_TEXT PASSAGE_:
□ □ □

The beginning acoustic number was a great surprise. "Girl Of The North Country" is
surely a favourite of most, and was delivered with great tenderness. Dylan has a
wonderful way of enunciating the word 'long'which seems apparent on a lot of
versions of this song - hollow in a good way, yet echoey. It was a wonderful
journey with a gorgeous "wooden" sounding solo by Larry Campbell on acoustic guitar.
"Masters Of War" began with Burnette towling his face down & having a drink, while
Campbell and Dylan moved off on acoustic guitars. The performance was solid and
gritty. "Mama, You Been On My Mind" was another surprise of the night. Though it's
been played numerous times in the last few years, it seemed to have a wonderfully
refreshing sense to it, and in the vein of "I Remember You" & "Girl Of The North
Country" showed Dylan as compelling in the art of nostalgia and open hearted
"It's Alright, Ma" was without a doubt, one of the highlights of the show. The slow
progression of the music, and Dylan's precise treatment of the vocals made this
song a pivotal point of the set. Dylan himself jumped in early on one of the verses
toward the end of the song (when the band was still working through chord
progressions) but quickly withdrew and let the slow waltz continue. An acoustic
"Lay, Lady, Lay" was most note worthy for the delicate slide of Campbell.

□ □ □

_PROVIDED RECORDS_:
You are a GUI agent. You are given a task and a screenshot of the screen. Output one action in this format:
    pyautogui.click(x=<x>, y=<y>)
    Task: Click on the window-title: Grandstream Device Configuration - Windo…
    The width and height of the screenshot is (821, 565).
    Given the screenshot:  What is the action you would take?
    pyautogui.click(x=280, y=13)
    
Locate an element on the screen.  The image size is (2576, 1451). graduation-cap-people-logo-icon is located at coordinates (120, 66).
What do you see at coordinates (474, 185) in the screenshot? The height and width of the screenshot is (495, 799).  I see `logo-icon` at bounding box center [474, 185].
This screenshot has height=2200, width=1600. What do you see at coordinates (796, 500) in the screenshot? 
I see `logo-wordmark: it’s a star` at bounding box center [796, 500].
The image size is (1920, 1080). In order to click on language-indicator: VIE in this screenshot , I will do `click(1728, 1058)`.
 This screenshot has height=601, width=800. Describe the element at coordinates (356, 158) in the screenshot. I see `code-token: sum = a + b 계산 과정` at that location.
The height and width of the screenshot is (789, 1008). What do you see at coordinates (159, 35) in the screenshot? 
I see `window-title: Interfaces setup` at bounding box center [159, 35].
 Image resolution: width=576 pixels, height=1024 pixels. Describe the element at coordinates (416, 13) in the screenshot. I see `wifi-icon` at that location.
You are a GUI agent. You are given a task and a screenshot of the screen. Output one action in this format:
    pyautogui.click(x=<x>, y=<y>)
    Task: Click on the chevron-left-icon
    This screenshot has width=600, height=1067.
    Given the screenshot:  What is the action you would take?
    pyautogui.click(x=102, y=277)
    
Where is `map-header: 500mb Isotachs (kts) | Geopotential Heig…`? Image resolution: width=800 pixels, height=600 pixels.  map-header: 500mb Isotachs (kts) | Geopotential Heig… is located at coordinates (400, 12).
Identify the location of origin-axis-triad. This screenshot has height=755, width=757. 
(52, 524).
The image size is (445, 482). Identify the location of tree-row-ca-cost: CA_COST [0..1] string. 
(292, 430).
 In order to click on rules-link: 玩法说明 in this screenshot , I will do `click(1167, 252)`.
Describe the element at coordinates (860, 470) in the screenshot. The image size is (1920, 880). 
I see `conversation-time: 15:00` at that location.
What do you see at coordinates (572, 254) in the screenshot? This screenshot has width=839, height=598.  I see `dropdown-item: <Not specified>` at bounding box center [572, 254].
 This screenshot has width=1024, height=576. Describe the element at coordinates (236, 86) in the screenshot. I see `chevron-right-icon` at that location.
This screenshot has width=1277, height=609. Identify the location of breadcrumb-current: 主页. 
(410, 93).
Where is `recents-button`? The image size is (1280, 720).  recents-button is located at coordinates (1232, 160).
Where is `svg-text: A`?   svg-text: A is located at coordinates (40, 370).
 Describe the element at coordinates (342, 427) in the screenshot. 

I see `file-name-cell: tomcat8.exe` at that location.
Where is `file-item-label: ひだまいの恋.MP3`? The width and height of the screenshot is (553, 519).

□ □ □

_REQUIREMENT 1_:
Render the records as a JSON list of strings, one string per line and with blank lines omitted, from the first line of the records through the line with "Image resolution: width=576".
_REQUIREMENT 2_:
Carry the Dylan concert review forward from the point where it ends.

_RESPONSE BOX 1_:
[
  "You are a GUI agent. You are given a task and a screenshot of the screen. Output one action in this format:",
  "    pyautogui.click(x=<x>, y=<y>)",
  "    Task: Click on the window-title: Grandstream Device Configuration - Windo…",
  "    The width and height of the screenshot is (821, 565).",
  "    Given the screenshot:  What is the action you would take?",
  "    pyautogui.click(x=280, y=13)",
  "Locate an element on the screen.  The image size is (2576, 1451). graduation-cap-people-logo-icon is located at coordinates (120, 66).",
  "What do you see at coordinates (474, 185) in the screenshot? The height and width of the screenshot is (495, 799).  I see `logo-icon` at bounding box center [474, 185].",
  "This screenshot has height=2200, width=1600. What do you see at coordinates (796, 500) in the screenshot? ",
  "I see `logo-wordmark: it’s a star` at bounding box center [796, 500].",
  "The image size is (1920, 1080). In order to click on language-indicator: VIE in this screenshot , I will do `click(1728, 1058)`.",
  " This screenshot has height=601, width=800. Describe the element at coordinates (356, 158) in the screenshot. I see `code-token: sum = a + b 계산 과정` at that location.",
  "The height and width of the screenshot is (789, 1008). What do you see at coordinates (159, 35) in the screenshot? ",
  "I see `window-title: Interfaces setup` at bounding box center [159, 35].",
  " Image resolution: width=576 pixels, height=1024 pixels. Describe the element at coordinates (416, 13) in the screenshot. I see `wifi-icon` at that location."
]

_RESPONSE BOX 2_:
The three following Love & Theft songs ("Honest With Me, Bye And Bye, and Summer
Days") were a nice progression. The powerful energy of "Honest With Me" giving way
to the pleasant hum of "Bye & Bye" was a great contrast. Burnette played some great
guitar on "Honest With Me" and followed this up with classic playing on "Summer
Days". Dylan himself began the song on piano before moving to guitar. He began
soloing on guitar with his back to the audience, in close proximity to Burnette,
but then stopped abruptly in mid stream, quickly flashing his body around in the
direction of Recelli on drums. Recelli had the good sense to keep his head down at
this point. I might be mistaken, but I think it was during the long soloing on
"Summer Days" that a rather brave person, right on the railing, took a camera shot
of Dylan. The person could have only been 3-4 metres away as Dylan was suddenly
illuminated by the flash. I was a little too far away to be able to interpret "the
look" exactly, but rest assured, there was a look. The encores proceeded after a
break of 3 to four minutes with Burnette and Campbell backing Dylan on "Forever
Young" - a nice version, warmly received by the crowd. "All Along The Watchtower"
rounded out the set and didn't disappoint.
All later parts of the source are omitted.